Tikilluarit ! Bienvenue ! Ces premiers mots en Groenlandais saluent notre arrivée sur le Grigoriy Mikheev. Nous le retrouvons en Islande, dans le petit port de Keflavik où viennent de débarquer les passagers en provenance du Spitzberg. À peine installés dans nos cabines, nous apprenons que 4 marins manquent à l’appel. Ont-ils succombé aux charmes des islandaises ou tenté leur chance à l’ouest ? Les langues vont bon train. Et chacun d’ajouter son couplet. Reste que nous ne pouvons pas quitter l’Islande avec un équipage en sous effectif. Les règles de sécurité pour naviguer dans les eaux polaires sont strictes et les autorités portuaires très pointilleuses. Nous sommes donc condamnés à attendre, bateau à quai, que 4 autres marins, Russes obligatoirement car toutes les consignes de navigation sont en russe, rejoignent le navire. Un imprévu qui place d’emblée le voyage sous le signe de l’aventure. Pour nous consoler, Yan le maître d’hôtel sort ses bouteilles. Trois jours de challenge pour nos accompagnateurs qui doivent calmer l’impatience de certains passagers et nous rendre l’attente agréable. Pari gagné, cet inattendu nous permet de découvrir les fabuleux sites islandais de Geysir et Gulfoss et de nous baigner dans les eaux chaudes du Blue Lagoon.
Avis de coup de vent
Le quatrième jour, équipage au complet, le Grigoriy Mikheev lève l’ancre, direction le cap Farewell à la pointe sud du Groenland. Le temps est un peu gris et une petite houle laisse déjà présager une traversée sportive dans le détroit du Danemark. À peine sortis du port de Keflavik, des rorquals communs viennent batifoler sur le côté tribord. Une coupe de champagne sur le pont et Andrew, le second, nous invite à un exercice obligatoire et minuté d’évacuation du navire. On ne plaisante pas avec la sécurité à bord. Ni avec Andrew. Les sourires sont pourtant sur tous les visages. Pas pour longtemps car la mer forcit et on nous annonce un fort coup de vent. « Rangez tous vos objets dans les placards et accrochez les filets anti-roulis de vos couchettes ».

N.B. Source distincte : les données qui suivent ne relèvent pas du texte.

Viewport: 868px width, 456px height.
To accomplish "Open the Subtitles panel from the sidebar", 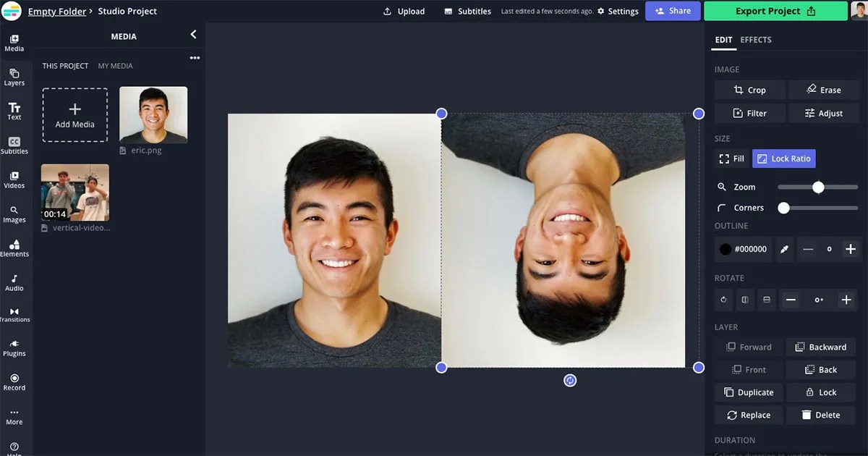I will pyautogui.click(x=14, y=145).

Au dîner, il manque déjà six personnes à table. Deux jours de traversée, soit 625 milles nautique, et l’hécatombe continue. Ce sera bien pire vers la pointe sud où la mer du Labrador rencontre celle du Groenland, et génère des vents violents et des courants forts. Le quart des passagers est malade. Le médecin de bord, qui résiste elle-même à grand peine, fait le tour des cabines et propose invariablement ses suppositoires de Primpéran ou des patchs contre le mal de mer. Quant aux plus valides, ils font connaissance au bar, la mer étant trop mauvaise pour traîner sur les ponts. Plus de la moitié des passagers voyagent en solo. Une passagère m’entreprend : « Je suis étonnée, il y a beaucoup de vieux cette fois ! » Elle-même doit bien frôler les 75 ans… Chaque année, elle revient avec ses copines veuves ou seules ; elles ont fait le tour du globe et sont intarissables sur tout ce qui touche de près ou de loin aux pôles et à la vie privée de l’équipage. Une autre, venue sans son époux prévient : « Mon rêve est de mourir dans la glace et celui de mon mari de finir au soleil ». D’autres sont à la recherche de l’âme sœur. Paul, la soixantaine un peu austère, confie sérieusement : « J’en cherche une qui ne soit pas dépensière et qui n’en veuille pas à mon portefeuille. » C’est pas gagné ! On rencontre quelques jeunes aussi : Marie, à qui son grand-père a offert cette croisière pour ses 20 ans. Ou France, amoureuse des régions arctiques. « C’est mon luxe, chaque année j’ai besoin de voir ces paysages. » C’est la fascination du Grand Nord dont parlent ceux qui ont eu la chance d’y séjourner. Ce besoin d’y revenir encore et encore. De s’imprégner de cette lumière si particulière, à la fois douce et pure.
Baleine à bâbord
L’après-midi du sixième jour, la côte Est du Groenland apparaît enfin. Nous glissons de nuit dans le fjord Prince Christian Sund encombré de gros glaçons, pour arriver au petit matin dans une baie où flotte un magnifique iceberg aux formes évocatrices. Dans ce paysage polaire en constante mouvance, la glace prend des teintes laiteuses, bleutées ou translucides.
Ces majestueux vaisseaux de glace se sont détachés de l’inlandsis, la calotte glaciaire groenlandaise, épaisse de 3000 mètres. Elle alimente inlassablement les glaciers qui s’étirent vers la mer comme autant de langues déchiquetées.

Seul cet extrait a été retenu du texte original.